Face à ce qu’ils qualifient de « grave injustice », les conseils de l’Initiative Écologique et Biodiversité pour le Congo (IEBCO) ont brisé le silence. Maître Vali Kala et ses confrères tirent la sonnette d’alarme sur les dérives des services de renseignement militaire.
Par Gédéon ATIBU
Dans une sortie médiatique musclée ce mercredi 4 mars 2026, les avocats de la famille Kabila ont dénoncé une violation systématique de l’État de droit.

« La justice militaire est descendue à la 18e rue Limete avec un mandat de perquisition en avril 2025. Rien de compromettant n’avait été trouvé. Pourtant, nous constatons aujourd’hui que la majorité des objets saisis ont été dissipés par les services de renseignement militaire », a déploré Maître Vali Kala.
Le récit fait froid dans le dos. Selon la défense, un colonel des renseignements militaires aurait, au mépris des procédures, brisé les scellés pour orchestrer un véritable « pillage » organisé. Camions chargés vers des destinations inconnues, coffres-forts emportés, et même des sommes d’argent destinés à la paie des ouvriers volatilisées.

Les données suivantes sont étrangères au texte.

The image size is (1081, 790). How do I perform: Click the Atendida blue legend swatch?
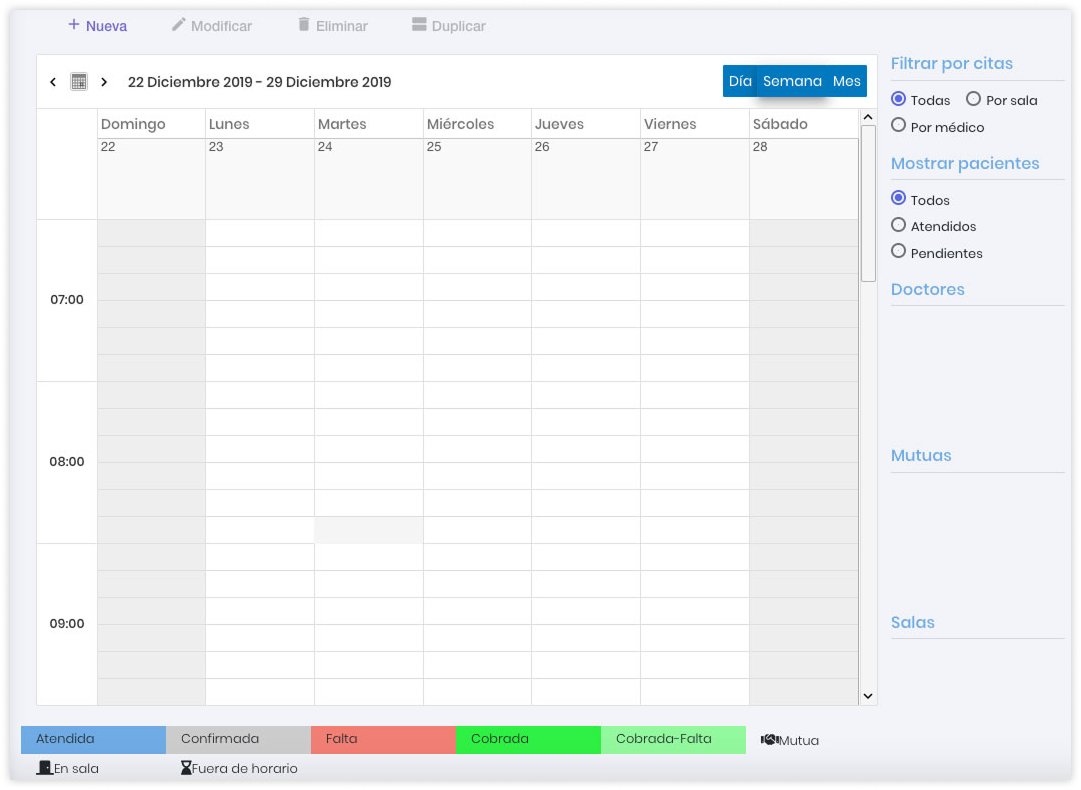[93, 739]
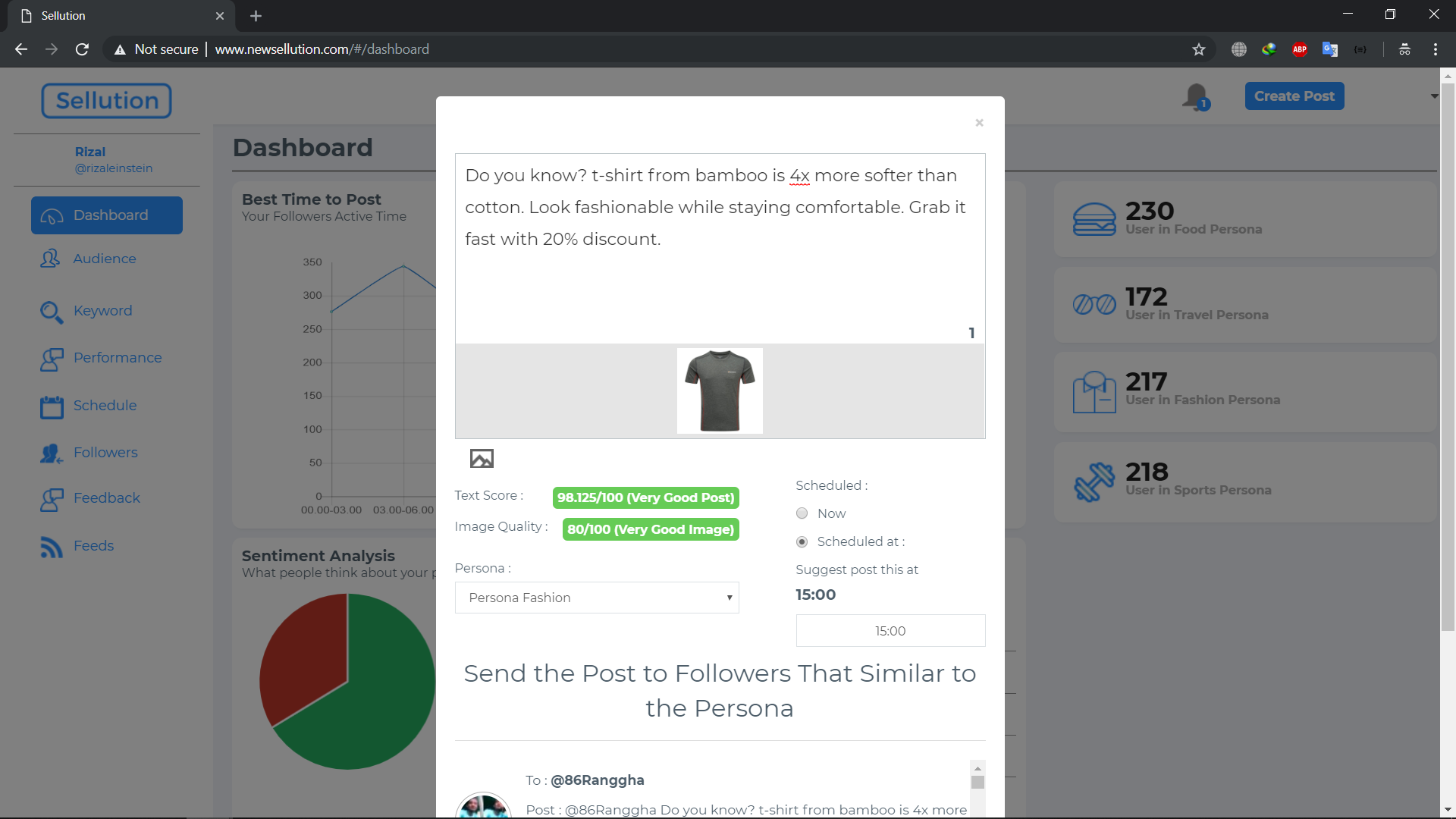Click the t-shirt image thumbnail
Screen dimensions: 1456x819
click(720, 391)
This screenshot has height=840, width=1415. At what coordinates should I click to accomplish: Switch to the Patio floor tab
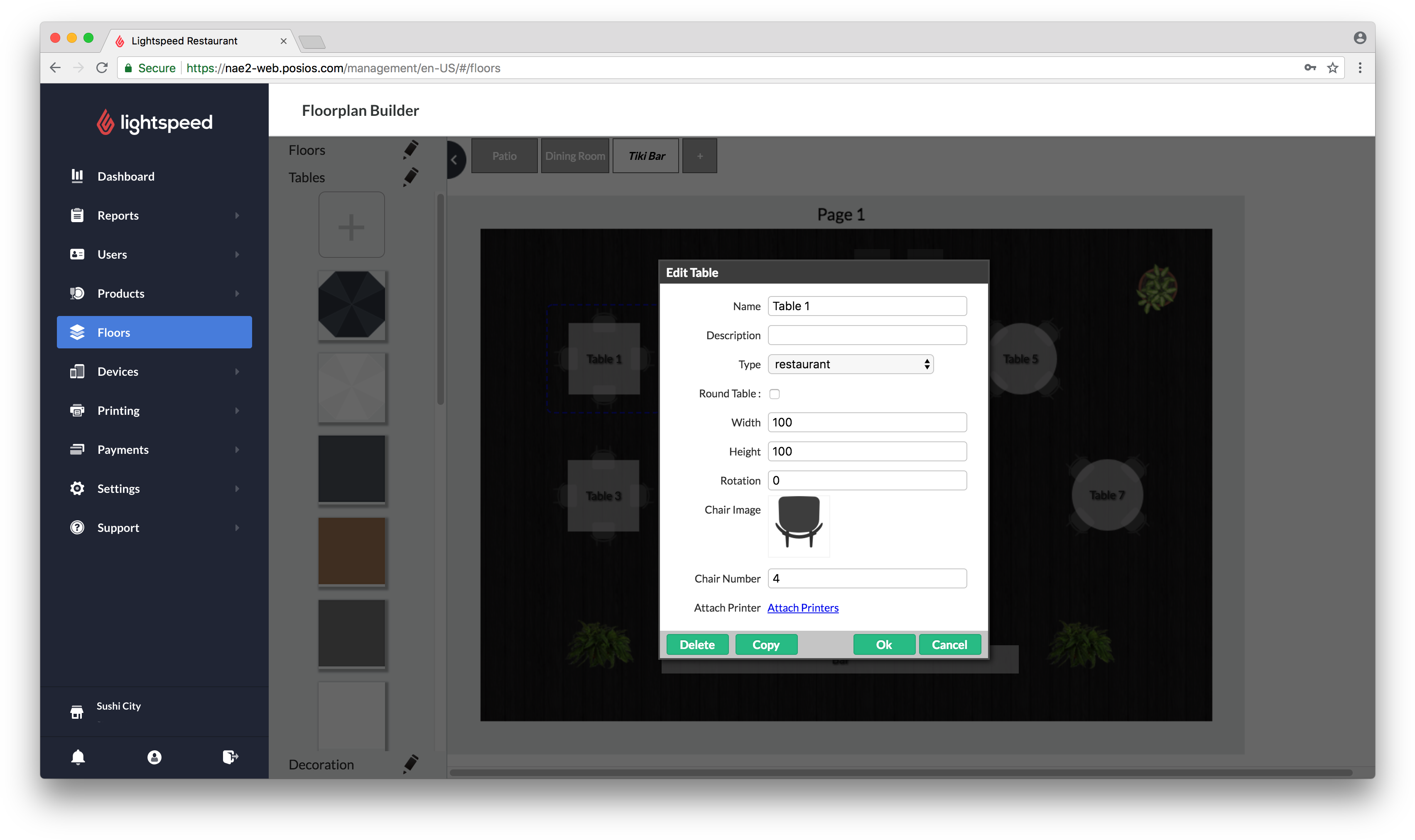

« Pourquoi ces objets ont-ils été volés ? Qui a donné l’ordre ? Quel mécanisme de contrôle existe-t-il pour éviter de tels abus ?», s’interroge le collectif des avocats, qui fustigent une opacité totale au sein des institutions de sécurité.
Au-delà des dégâts matériels, c’est le drame humain qui préoccupe. Deux agents, dont Monsieur Lembe, âgé de plus de 70 ans, ont été « enlevés » et sont détenus au secret depuis plus de 11 jours sans accès à leurs familles ni à leurs conseils. « Mon client a été simplement enlevé. On ne sait pas le retrouver. C’est un travailleur de plus de 70 ans. Sa femme est aujourd’hui dans un état déplorable car elle ignore où se trouve son mari », a martelé Maître Victor Eden, coordonnateur de Droit Plus.
Les avocats dénoncent également un « déguerpissement voilé » sur le site de la 18e rue, où même des cabinets d’avocats et des locataires tiers se voient interdits d’accès par des hommes en uniforme. Face à ces faits de grave violation des droits humains, le collectif a appelé les autorités compétentes à ouvrir une enquête immédiate. Pour eux, le vol de ces biens et la détention arbitraire de ces citoyens ne sont pas seulement des actes criminels, mais une « atteinte à la démocratie »
Cette sortie médiatique sonne comme un dernier avertissement pour que justice soit rendue et que la « sacralité de la propriété privée », chère à loi fondamentale congolaise, soit enfin respectée.